== Record extracts
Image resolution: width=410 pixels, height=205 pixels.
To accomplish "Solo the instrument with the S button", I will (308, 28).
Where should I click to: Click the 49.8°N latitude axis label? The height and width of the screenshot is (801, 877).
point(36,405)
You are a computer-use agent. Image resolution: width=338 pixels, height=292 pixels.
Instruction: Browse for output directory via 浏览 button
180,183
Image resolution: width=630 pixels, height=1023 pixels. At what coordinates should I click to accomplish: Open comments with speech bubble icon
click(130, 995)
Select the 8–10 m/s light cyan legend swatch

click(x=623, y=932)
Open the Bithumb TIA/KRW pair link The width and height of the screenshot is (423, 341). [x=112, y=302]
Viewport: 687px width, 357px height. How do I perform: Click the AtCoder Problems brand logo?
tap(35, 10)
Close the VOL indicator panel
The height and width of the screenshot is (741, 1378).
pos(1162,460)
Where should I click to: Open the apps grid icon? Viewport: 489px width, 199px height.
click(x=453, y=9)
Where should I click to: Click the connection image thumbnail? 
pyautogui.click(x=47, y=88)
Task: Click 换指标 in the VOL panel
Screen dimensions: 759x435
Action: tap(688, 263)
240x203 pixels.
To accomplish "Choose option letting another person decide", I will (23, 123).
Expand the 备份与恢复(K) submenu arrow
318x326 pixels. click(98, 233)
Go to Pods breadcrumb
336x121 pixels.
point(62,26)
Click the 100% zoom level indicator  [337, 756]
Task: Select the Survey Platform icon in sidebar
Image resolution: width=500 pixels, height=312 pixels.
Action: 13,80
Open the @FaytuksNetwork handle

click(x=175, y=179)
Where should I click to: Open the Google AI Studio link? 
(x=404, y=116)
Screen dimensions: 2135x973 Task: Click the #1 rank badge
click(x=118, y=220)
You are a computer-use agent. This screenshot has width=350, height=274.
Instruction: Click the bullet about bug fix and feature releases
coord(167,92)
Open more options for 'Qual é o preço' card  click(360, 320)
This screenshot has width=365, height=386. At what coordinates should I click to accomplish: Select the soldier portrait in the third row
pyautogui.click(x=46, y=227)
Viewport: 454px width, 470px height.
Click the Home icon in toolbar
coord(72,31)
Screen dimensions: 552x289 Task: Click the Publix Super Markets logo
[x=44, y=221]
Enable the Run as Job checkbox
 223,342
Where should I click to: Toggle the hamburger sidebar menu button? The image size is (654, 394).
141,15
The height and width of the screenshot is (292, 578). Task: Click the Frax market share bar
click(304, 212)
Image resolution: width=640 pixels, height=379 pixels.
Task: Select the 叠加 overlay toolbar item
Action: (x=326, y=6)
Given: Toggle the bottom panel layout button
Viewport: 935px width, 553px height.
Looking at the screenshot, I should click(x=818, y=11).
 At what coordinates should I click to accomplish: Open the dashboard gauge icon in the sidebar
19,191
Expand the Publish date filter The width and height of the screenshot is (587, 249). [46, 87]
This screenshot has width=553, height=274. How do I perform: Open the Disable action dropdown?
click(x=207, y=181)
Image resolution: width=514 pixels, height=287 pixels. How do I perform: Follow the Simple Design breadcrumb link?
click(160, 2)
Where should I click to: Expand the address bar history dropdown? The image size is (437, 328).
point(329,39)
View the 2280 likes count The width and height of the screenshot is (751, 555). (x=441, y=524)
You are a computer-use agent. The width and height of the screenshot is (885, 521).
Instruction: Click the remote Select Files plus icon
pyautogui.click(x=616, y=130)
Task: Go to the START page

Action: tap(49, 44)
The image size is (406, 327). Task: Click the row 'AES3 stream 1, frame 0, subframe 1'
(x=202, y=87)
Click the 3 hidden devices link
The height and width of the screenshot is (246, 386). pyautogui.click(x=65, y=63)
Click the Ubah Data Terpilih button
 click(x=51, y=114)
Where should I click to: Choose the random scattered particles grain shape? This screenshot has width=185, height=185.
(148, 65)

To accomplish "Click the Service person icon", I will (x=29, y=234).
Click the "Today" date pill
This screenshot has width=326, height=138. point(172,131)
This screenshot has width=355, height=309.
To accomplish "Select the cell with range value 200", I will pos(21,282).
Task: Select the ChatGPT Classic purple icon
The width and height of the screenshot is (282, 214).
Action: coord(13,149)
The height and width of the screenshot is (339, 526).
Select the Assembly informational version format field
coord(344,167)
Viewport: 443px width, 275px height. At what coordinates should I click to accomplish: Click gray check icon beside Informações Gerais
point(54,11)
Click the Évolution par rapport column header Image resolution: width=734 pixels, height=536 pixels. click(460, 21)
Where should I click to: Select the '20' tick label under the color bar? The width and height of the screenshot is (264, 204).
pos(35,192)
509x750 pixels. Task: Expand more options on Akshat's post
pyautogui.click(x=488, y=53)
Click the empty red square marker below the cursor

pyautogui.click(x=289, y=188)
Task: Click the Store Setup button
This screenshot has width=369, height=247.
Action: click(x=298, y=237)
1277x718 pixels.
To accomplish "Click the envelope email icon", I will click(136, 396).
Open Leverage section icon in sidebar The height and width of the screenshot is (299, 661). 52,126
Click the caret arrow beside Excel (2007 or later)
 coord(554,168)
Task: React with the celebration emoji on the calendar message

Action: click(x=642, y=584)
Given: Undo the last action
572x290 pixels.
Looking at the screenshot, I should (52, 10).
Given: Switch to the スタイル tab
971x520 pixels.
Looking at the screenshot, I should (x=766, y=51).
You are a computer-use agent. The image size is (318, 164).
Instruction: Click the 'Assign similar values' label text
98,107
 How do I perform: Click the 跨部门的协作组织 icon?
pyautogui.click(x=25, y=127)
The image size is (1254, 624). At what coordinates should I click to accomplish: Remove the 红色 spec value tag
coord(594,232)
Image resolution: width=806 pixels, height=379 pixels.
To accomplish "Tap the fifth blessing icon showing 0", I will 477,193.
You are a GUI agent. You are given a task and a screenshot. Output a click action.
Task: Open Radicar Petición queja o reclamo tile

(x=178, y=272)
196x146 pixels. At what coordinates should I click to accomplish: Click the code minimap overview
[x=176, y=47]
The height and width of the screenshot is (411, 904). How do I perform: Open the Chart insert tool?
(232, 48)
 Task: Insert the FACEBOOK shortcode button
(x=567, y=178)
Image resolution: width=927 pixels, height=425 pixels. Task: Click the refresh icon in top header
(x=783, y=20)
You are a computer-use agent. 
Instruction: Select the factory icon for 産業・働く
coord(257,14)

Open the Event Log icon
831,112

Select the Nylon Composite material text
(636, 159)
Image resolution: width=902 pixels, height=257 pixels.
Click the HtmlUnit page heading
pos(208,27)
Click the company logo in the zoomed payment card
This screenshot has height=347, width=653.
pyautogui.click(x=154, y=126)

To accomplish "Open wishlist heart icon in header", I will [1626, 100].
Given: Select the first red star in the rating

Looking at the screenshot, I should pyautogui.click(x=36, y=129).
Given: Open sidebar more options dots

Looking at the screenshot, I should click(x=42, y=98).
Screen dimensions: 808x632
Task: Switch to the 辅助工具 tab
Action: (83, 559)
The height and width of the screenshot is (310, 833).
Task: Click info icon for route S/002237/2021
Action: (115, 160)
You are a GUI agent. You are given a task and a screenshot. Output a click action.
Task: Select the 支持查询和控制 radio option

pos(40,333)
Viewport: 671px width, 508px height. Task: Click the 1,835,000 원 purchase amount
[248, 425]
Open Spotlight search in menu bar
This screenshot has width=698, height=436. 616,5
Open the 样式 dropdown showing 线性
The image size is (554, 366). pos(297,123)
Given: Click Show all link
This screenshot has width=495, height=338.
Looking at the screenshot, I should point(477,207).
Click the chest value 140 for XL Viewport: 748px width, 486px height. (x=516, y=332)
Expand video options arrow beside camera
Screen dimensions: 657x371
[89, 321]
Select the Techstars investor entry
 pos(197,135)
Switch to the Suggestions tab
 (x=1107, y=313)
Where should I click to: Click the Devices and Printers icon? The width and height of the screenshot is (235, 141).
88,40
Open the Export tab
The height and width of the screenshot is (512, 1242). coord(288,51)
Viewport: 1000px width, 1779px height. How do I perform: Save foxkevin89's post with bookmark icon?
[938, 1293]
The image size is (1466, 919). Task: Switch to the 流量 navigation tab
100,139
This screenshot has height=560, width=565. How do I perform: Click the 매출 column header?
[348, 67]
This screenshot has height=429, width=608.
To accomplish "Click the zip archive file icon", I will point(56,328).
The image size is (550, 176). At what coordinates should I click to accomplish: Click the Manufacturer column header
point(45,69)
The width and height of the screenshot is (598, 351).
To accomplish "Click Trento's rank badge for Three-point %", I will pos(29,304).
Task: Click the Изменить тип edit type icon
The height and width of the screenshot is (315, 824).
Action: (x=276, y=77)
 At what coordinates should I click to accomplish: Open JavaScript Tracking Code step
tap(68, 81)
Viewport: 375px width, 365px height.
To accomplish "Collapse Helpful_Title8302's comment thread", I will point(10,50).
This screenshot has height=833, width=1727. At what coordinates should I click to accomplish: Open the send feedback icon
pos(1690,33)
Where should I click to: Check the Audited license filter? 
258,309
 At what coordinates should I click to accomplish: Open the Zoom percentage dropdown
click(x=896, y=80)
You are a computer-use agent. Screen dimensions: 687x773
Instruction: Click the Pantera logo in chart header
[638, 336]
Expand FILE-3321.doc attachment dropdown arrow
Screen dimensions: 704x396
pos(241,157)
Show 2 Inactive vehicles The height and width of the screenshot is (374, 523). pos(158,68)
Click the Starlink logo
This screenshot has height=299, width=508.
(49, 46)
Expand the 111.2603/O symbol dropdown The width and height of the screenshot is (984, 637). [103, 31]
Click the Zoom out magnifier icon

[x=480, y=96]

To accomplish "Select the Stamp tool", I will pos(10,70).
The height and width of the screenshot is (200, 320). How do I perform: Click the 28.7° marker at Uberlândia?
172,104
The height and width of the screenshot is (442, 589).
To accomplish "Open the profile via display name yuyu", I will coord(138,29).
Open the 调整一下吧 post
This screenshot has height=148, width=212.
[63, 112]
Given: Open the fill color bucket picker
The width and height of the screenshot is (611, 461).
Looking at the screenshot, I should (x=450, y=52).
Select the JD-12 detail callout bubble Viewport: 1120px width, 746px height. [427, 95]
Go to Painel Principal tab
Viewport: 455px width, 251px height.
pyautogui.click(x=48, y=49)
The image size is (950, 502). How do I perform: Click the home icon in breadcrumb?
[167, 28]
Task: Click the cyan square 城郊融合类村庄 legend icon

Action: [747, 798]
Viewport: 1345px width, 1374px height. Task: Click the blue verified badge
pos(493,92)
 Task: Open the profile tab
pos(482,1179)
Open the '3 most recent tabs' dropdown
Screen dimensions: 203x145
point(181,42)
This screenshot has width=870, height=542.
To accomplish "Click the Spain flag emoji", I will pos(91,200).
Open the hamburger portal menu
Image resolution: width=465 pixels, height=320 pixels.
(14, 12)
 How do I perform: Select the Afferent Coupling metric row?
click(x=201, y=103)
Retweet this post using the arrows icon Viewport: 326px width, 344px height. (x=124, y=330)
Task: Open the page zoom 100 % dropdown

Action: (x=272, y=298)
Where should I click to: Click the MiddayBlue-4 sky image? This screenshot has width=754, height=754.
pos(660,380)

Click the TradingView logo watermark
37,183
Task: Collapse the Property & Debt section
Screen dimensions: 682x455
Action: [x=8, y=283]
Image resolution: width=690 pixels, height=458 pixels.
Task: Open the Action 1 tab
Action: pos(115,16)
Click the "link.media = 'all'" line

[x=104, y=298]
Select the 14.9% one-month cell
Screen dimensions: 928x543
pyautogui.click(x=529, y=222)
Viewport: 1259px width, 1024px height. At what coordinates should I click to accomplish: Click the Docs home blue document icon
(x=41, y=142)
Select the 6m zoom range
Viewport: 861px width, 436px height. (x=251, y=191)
====
Each line of the data that holds "person" should be reported.

To accomplish "Choose option letting another person decide", I will (23, 123).
To accomplish "Click the Service person icon", I will (x=29, y=234).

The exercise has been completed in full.